Eso hace Dios con nosotros. «No se dormirá el que te guarda» (Salmos 121:3). Él ha dicho: «No tengas miedo, porque yo estoy contigo; no te desalientes, porque yo soy tu Dios. Te daré fuerzas y te ayudaré; te sostendré con mi mano derecha victoriosa» (Isaías 41:10-13 NTV). Aunque nos sorprendan los problemas sabemos que Dios siempre está al control de todas las cosas, nuestra confianza en Él nos garantiza que todo saldrá bien.

En esta historia resalta una heroína: la enfermera. Su compasión hacia el dolor ajeno no la hizo ganarse un trofeo mundano y temporal, pero sí acumuló para ella tesoros en el cielo.
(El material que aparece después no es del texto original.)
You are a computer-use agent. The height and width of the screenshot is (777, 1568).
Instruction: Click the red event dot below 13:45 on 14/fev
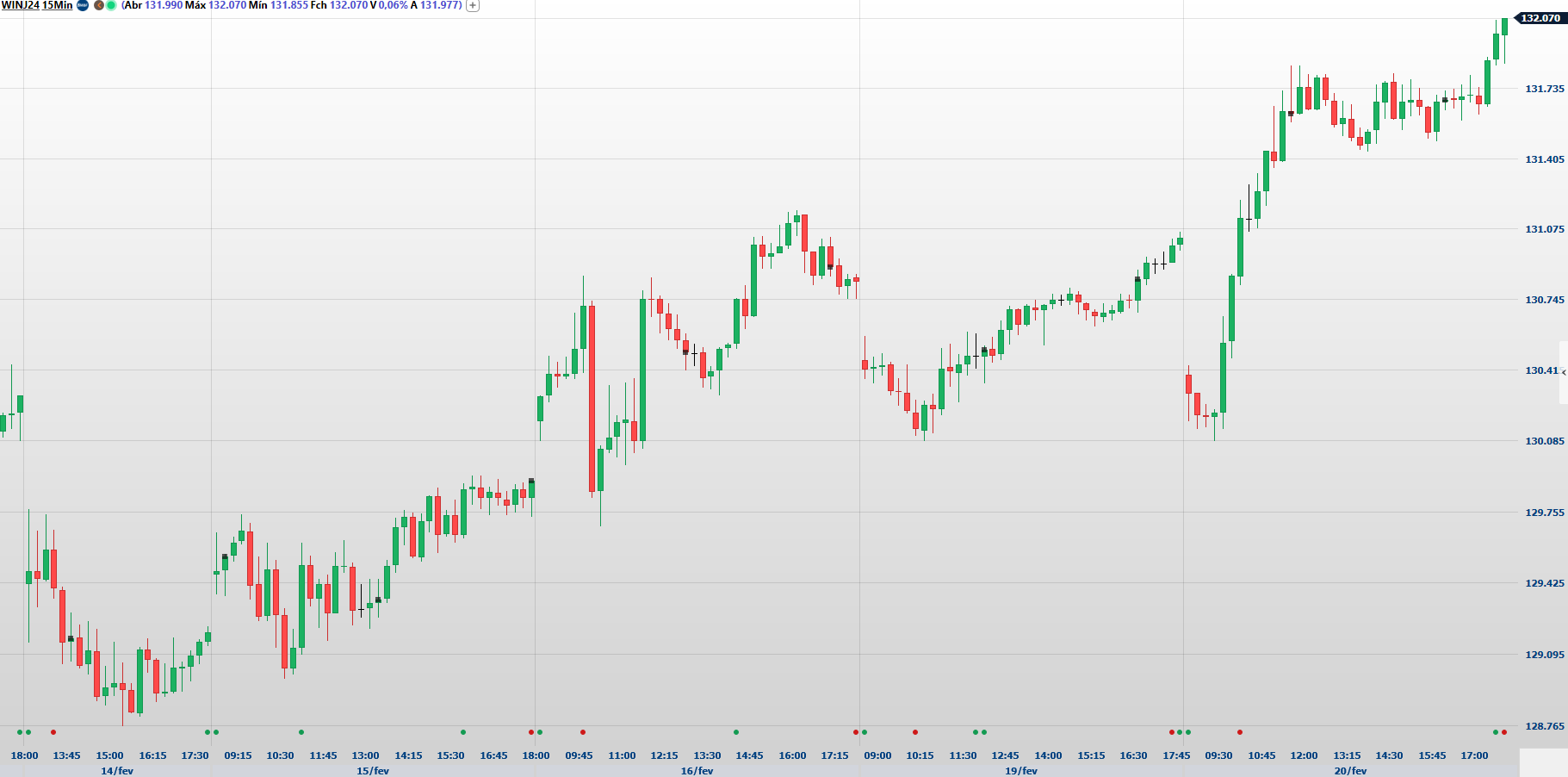53,732
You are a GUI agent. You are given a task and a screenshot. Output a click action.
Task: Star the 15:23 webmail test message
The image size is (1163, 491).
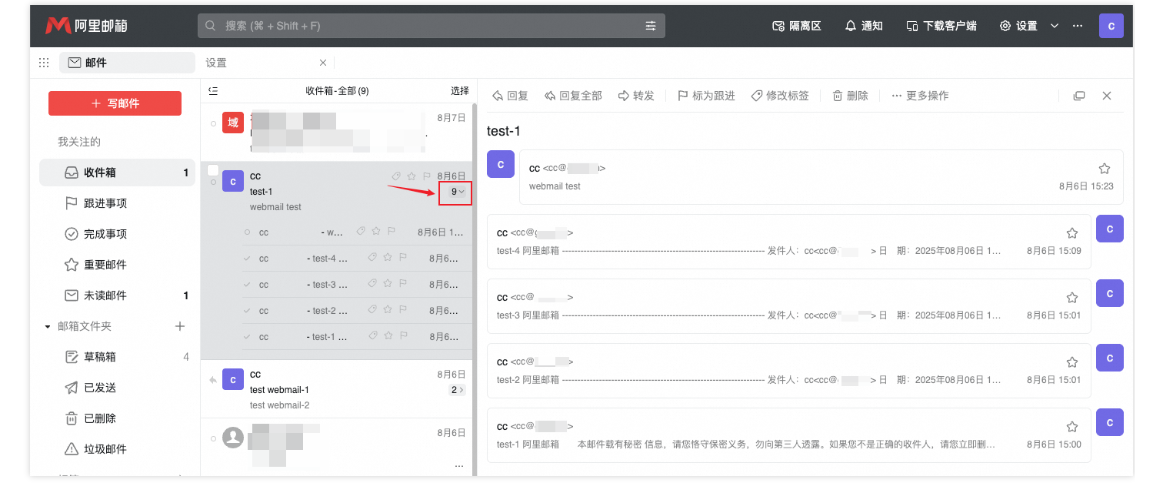[x=1104, y=169]

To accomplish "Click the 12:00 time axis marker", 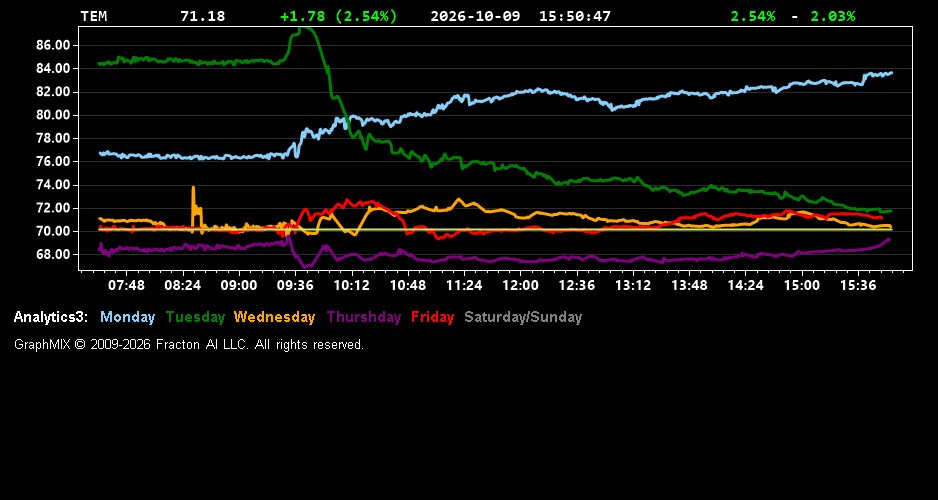I will point(520,285).
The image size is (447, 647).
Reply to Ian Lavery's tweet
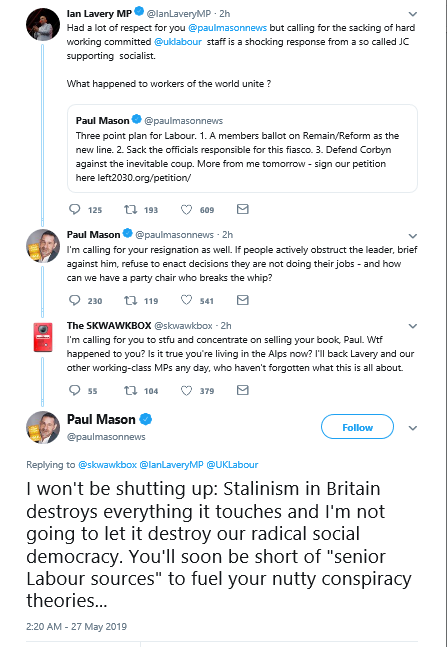[x=75, y=209]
Con su buena acción mitigó nuestra angustia haciéndola más llevadera.

Los corazones bondadosos son anónimos y desinteresados, son ángeles del ejército de Jesucristo siempre prestos a servir al necesitado. A ellos no los mueve el oro ni la plata, las recompensas, ni los aplausos. Los mueve la compasión y el amor hacia el prójimo. Cristo vino a este mundo a enseñarnos lecciones de amor. A mostrarnos que dando es como se recibe y amando es como alcanzamos la vida eterna.

¿Te gustaría alistarte al ejército de Jesucristo? ¿Quieres llevar luz y esperanza en las situaciones más lúgubres?

Si tu respuesta es afirmativa tienes un bondadoso corazón, requisito número uno para ser un ángel del Señor. Dondequiera que te encuentres, sea cual sea tu oficio o profesión, aunque estés desempleado y con gran necesidad, te aseguro que siempre habrá alguien cerca de ti a quien puedas ayudar. Si no lo has notado es porque tu “egocentrismo” te nubla la visión espiritual. Cuando nos concentramos únicamente en nosotros mismos es como si usáramos unos anteojos sucios que nos impiden ver las penas ajenas. Limpia tus lentes espirituales para que puedas percibir el grito de auxilio de aquellos a quienes puedes favorecer.

Adquiere el compromiso de trabajar para el reino de Dios. Concédele esperanza al angustiado, dale de beber al sediento, provéele alimento al hambriento, atiende a tu prójimo; esa es la cruz que Dios te ofrece llevar. Cuando te responsabilizas por las cargas celestiales las tuyas comienzan a desaparecer.